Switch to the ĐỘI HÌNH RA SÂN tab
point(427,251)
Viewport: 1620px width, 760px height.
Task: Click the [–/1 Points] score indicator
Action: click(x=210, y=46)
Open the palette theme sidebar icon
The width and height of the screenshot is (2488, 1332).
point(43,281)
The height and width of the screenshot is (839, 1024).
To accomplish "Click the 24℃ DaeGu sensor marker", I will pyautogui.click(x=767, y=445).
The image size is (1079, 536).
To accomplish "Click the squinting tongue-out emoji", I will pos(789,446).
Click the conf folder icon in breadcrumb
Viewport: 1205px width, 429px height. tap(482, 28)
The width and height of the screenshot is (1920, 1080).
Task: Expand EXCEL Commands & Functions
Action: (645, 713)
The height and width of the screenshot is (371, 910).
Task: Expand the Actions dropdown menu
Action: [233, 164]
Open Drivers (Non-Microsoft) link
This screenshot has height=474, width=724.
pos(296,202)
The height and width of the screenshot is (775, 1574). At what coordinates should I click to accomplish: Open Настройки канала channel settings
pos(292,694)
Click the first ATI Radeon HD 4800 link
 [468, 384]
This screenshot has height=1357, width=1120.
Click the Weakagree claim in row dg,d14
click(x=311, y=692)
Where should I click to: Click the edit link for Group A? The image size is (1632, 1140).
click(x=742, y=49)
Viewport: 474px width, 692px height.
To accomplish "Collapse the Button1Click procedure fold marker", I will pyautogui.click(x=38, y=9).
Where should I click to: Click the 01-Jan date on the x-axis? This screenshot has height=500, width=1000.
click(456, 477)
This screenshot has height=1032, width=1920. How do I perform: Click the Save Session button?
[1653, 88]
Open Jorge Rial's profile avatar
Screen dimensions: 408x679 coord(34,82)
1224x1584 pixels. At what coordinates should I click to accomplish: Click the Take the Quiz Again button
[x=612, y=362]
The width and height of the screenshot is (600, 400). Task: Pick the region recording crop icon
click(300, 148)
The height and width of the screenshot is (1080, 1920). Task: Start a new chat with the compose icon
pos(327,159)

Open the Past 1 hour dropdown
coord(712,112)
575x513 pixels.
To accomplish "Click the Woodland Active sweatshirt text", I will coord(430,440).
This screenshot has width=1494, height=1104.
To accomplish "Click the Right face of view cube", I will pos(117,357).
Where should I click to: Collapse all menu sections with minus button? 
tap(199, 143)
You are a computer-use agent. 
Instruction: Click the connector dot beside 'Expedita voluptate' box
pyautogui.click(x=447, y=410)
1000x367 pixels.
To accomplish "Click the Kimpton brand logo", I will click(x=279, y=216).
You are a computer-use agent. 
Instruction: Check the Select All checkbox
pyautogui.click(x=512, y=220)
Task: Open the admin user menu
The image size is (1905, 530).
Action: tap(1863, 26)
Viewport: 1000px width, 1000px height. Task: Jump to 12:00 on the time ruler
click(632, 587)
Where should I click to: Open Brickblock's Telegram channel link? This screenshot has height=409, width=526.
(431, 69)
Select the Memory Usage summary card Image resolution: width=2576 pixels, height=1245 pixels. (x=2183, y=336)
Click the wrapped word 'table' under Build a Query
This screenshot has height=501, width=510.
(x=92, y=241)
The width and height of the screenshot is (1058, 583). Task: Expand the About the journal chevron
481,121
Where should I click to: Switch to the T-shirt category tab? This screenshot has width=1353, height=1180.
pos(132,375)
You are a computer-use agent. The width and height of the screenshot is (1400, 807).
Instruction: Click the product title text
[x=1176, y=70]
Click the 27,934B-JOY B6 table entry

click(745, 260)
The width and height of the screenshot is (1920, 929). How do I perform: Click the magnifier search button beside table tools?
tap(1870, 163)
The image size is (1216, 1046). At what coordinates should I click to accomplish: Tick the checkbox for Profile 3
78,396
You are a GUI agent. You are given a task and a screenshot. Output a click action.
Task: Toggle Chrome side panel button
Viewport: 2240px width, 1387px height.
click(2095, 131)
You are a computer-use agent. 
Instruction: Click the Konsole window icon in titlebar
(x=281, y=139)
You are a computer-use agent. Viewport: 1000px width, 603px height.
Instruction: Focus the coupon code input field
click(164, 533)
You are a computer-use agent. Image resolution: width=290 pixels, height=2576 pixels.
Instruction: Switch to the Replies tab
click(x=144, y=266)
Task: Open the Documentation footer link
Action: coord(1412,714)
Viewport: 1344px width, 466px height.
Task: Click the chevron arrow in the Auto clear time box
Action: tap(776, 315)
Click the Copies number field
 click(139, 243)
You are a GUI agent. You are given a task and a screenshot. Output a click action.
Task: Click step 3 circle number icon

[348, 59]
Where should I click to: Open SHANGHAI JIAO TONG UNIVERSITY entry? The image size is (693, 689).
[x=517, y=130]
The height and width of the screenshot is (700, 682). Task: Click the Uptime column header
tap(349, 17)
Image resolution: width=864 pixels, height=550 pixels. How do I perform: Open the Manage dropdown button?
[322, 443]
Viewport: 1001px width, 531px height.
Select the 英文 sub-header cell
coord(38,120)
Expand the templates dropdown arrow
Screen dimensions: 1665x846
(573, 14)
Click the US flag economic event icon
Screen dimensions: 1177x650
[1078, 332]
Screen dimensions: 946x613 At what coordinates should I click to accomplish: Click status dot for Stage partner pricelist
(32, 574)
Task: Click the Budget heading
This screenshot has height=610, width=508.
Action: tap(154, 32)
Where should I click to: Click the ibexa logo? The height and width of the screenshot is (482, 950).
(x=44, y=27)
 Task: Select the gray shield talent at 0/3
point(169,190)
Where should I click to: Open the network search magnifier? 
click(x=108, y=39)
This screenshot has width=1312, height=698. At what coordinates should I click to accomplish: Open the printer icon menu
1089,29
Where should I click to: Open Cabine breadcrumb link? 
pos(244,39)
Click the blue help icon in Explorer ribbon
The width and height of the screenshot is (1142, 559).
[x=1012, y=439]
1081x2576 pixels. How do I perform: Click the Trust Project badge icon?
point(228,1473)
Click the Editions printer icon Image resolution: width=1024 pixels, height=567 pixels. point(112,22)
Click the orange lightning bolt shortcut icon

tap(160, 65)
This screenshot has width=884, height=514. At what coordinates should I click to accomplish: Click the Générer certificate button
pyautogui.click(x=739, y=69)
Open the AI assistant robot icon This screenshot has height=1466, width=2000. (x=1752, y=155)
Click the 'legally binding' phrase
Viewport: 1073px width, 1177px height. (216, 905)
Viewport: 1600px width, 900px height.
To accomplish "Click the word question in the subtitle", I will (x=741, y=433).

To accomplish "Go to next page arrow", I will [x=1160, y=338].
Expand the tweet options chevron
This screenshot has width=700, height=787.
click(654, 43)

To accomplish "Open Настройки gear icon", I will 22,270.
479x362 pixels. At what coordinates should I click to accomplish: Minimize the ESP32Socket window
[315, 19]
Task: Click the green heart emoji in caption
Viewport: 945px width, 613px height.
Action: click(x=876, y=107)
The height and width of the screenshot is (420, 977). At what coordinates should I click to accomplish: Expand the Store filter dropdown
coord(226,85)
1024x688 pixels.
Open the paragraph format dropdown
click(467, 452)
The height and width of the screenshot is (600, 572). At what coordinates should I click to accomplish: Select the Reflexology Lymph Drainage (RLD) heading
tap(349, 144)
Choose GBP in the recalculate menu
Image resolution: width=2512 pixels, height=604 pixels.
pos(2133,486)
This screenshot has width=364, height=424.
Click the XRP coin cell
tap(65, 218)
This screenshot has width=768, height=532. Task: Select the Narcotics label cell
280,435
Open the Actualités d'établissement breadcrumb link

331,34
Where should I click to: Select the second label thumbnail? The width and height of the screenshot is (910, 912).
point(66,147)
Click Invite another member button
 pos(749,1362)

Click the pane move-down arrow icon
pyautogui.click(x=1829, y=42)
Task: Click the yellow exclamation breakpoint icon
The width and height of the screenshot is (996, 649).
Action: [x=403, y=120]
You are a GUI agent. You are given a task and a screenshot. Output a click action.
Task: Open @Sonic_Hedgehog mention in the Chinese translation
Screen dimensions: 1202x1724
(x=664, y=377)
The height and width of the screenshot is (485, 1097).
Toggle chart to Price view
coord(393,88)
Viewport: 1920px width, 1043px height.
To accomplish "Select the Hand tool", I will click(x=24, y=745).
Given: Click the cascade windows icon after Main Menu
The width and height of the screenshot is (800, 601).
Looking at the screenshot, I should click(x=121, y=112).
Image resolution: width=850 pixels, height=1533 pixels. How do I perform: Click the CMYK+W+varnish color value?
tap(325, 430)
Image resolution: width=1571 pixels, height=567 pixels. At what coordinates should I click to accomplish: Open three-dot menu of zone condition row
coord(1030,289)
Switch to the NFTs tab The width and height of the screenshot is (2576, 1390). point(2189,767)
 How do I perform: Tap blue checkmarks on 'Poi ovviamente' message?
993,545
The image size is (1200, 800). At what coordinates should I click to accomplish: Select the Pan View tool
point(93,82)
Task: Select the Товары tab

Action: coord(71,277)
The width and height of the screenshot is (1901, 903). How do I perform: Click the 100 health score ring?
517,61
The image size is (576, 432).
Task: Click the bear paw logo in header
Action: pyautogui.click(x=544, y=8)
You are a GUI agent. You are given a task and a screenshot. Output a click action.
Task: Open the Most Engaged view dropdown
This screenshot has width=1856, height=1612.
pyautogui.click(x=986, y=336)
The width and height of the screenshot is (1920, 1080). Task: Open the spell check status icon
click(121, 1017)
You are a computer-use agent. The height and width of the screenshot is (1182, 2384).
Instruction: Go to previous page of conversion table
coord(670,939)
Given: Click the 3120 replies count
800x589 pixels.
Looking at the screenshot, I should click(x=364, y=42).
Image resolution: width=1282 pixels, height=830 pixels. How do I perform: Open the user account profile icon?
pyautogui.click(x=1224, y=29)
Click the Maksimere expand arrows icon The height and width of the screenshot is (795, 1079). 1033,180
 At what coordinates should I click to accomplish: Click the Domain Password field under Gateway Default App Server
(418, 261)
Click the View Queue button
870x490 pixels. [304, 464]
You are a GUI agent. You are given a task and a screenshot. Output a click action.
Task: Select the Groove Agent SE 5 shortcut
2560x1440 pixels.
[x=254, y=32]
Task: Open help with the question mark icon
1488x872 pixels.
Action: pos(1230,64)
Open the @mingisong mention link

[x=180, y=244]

**STATED PROBLEM**
Starting at the line that has "Click Invite another member button" and ending after the line that has "coord(393,88)", write out those lines again with "icon" swapped for "symbol" and everything else left as it is.

**OUTPUT**
Click Invite another member button
 pos(749,1362)

Click the pane move-down arrow symbol
pyautogui.click(x=1829, y=42)
Task: Click the yellow exclamation breakpoint symbol
The width and height of the screenshot is (996, 649).
Action: [x=403, y=120]
You are a GUI agent. You are given a task and a screenshot. Output a click action.
Task: Open @Sonic_Hedgehog mention in the Chinese translation
Screen dimensions: 1202x1724
(x=664, y=377)
The height and width of the screenshot is (485, 1097).
Toggle chart to Price view
coord(393,88)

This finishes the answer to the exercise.